First any offer of hosting by Google or anybody else for that matter will not make the 40 or so servers that the Wikimedia Founation already owns go away or stop the foundation from paying its own hosting costs for those servers. Nor will it stop donations from coming in so the foundation can buy more hardware and bandwidth. And the foundation is *not* going to just rely on any one hosting partner but will instead seek out and act upon multiple offers (this is in fact necessary due to the exponential growth of traffic to the sites it operates; such as Wikipedia.org).

The most glaring omission Dvorak makes is the simple fact that due to the license Wikipedia uses, that it would be impossible for any one company to control it. If the 'end' were really near, somebody with better intentions could just download the *whole* Wikipedia and host it. But it would never come to that because the foundation would not allow it ; its very mission is to ensure free access to the projects it runs.

I'm very disappointed in Dvorak.

_Information supplied_.
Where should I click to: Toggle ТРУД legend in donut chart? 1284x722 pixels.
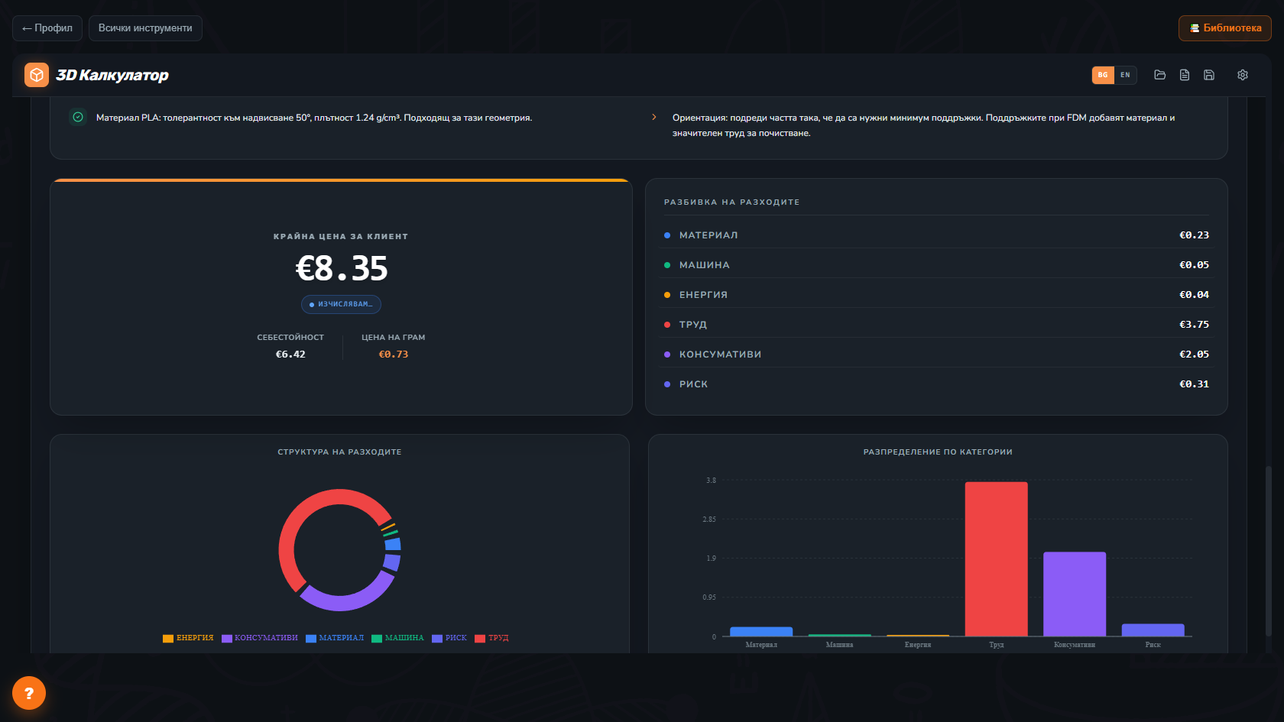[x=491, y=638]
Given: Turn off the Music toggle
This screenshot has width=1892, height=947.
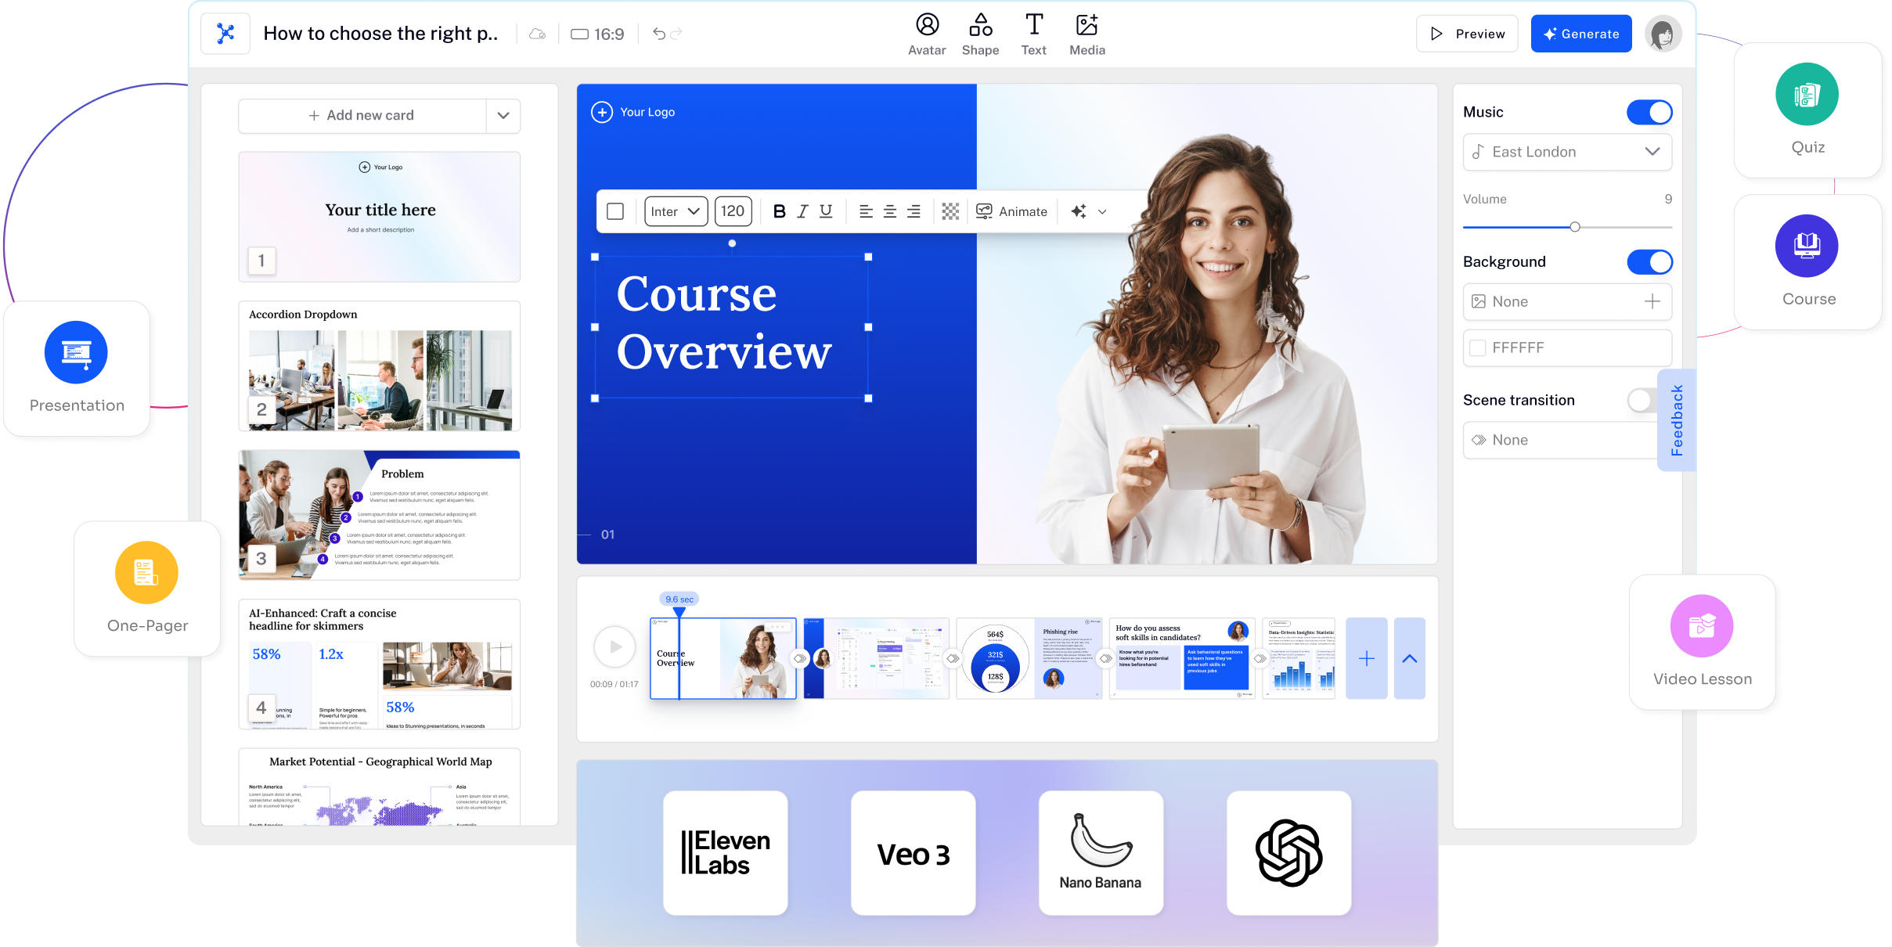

_Exercise set_.
• 1. According to the post on Wikimedia hosting, what will a hosting offer from Google or anyone else not do? List each point.
• 2. Recast the paragraph beginning "First any offer of hosting" from the post on Wikimedia hosting as a short bulleted list that keeps its main facts.
• 3. Summarize the post on Wikimedia hosting in two sentences.

_Task responses_.
• 1.
- It will not make the 40 or so servers the Wikimedia Foundation already owns go away.
- It will not stop the foundation from paying its own hosting costs for those servers.
- It will not stop donations from coming in so the foundation can buy more hardware and bandwidth.

• 2.
- A hosting offer from Google or anyone else will not remove the roughly 40 servers the Wikimedia Foundation owns or end its payment of hosting costs for them.
- Donations will keep coming in, so the foundation can buy more hardware and bandwidth.
- The foundation will not rely on a single hosting partner. It will seek out and act on multiple offers, which the exponential growth of traffic to sites such as Wikipedia.org makes necessary.

• 3. A hosting offer from Google or anyone else would not take away the Wikimedia Foundation's own servers, hosting payments, or donations, and the foundation plans to act on multiple offers because traffic is growing exponentially. The post argues that Dvorak overlooks Wikipedia's license, which makes control by any one company impossible because anyone could download and host the whole site, and the foundation's mission is to ensure free access to its projects.